[GOAL OF THE EXERCISE]
Reproduce the following data verbatim, every line unchanged and in the same order.

[MATERIAL SUPPLIED]
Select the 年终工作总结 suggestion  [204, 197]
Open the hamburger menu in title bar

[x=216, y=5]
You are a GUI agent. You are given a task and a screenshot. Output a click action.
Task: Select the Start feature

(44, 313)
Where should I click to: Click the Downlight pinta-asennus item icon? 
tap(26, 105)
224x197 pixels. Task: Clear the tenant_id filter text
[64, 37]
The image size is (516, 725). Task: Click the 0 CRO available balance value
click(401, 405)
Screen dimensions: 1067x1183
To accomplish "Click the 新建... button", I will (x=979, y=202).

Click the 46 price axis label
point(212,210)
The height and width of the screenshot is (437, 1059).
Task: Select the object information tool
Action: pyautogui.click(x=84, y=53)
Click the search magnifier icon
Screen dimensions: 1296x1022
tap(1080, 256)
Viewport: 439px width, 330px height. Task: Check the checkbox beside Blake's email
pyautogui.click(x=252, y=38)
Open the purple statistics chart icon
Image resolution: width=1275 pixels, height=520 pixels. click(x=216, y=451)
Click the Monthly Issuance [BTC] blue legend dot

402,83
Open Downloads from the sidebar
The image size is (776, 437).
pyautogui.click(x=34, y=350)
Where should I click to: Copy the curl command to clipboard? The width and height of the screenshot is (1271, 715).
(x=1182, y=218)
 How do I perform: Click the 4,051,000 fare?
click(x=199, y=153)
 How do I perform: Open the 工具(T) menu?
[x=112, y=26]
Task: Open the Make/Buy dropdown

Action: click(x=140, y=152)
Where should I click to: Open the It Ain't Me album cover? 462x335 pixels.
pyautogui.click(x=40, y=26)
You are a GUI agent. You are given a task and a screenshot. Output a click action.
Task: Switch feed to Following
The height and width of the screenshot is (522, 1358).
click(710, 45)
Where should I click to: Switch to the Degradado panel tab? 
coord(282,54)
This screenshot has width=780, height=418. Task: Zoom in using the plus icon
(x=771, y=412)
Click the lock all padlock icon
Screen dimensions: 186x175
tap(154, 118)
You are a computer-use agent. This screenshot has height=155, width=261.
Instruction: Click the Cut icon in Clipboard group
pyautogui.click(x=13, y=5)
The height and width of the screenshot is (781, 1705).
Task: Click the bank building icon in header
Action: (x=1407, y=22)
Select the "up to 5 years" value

[RESULT]
Select the 年终工作总结 suggestion  [204, 197]
Open the hamburger menu in title bar

[x=216, y=5]
You are a GUI agent. You are given a task and a screenshot. Output a click action.
Task: Select the Start feature

(44, 313)
Where should I click to: Click the Downlight pinta-asennus item icon? 
tap(26, 105)
224x197 pixels. Task: Clear the tenant_id filter text
[64, 37]
The image size is (516, 725). Task: Click the 0 CRO available balance value
click(401, 405)
Screen dimensions: 1067x1183
To accomplish "Click the 新建... button", I will (x=979, y=202).

Click the 46 price axis label
point(212,210)
The height and width of the screenshot is (437, 1059).
Task: Select the object information tool
Action: pyautogui.click(x=84, y=53)
Click the search magnifier icon
Screen dimensions: 1296x1022
tap(1080, 256)
Viewport: 439px width, 330px height. Task: Check the checkbox beside Blake's email
pyautogui.click(x=252, y=38)
Open the purple statistics chart icon
Image resolution: width=1275 pixels, height=520 pixels. click(x=216, y=451)
Click the Monthly Issuance [BTC] blue legend dot

402,83
Open Downloads from the sidebar
The image size is (776, 437).
pyautogui.click(x=34, y=350)
Where should I click to: Copy the curl command to clipboard? The width and height of the screenshot is (1271, 715).
(x=1182, y=218)
 How do I perform: Click the 4,051,000 fare?
click(x=199, y=153)
 How do I perform: Open the 工具(T) menu?
[x=112, y=26]
Task: Open the Make/Buy dropdown

Action: click(x=140, y=152)
Where should I click to: Open the It Ain't Me album cover? 462x335 pixels.
pyautogui.click(x=40, y=26)
You are a GUI agent. You are given a task and a screenshot. Output a click action.
Task: Switch feed to Following
The height and width of the screenshot is (522, 1358).
click(710, 45)
Where should I click to: Switch to the Degradado panel tab? 
coord(282,54)
This screenshot has width=780, height=418. Task: Zoom in using the plus icon
(x=771, y=412)
Click the lock all padlock icon
Screen dimensions: 186x175
tap(154, 118)
You are a computer-use agent. This screenshot has height=155, width=261.
Instruction: Click the Cut icon in Clipboard group
pyautogui.click(x=13, y=5)
The height and width of the screenshot is (781, 1705).
Task: Click the bank building icon in header
Action: (x=1407, y=22)
Select the "up to 5 years" value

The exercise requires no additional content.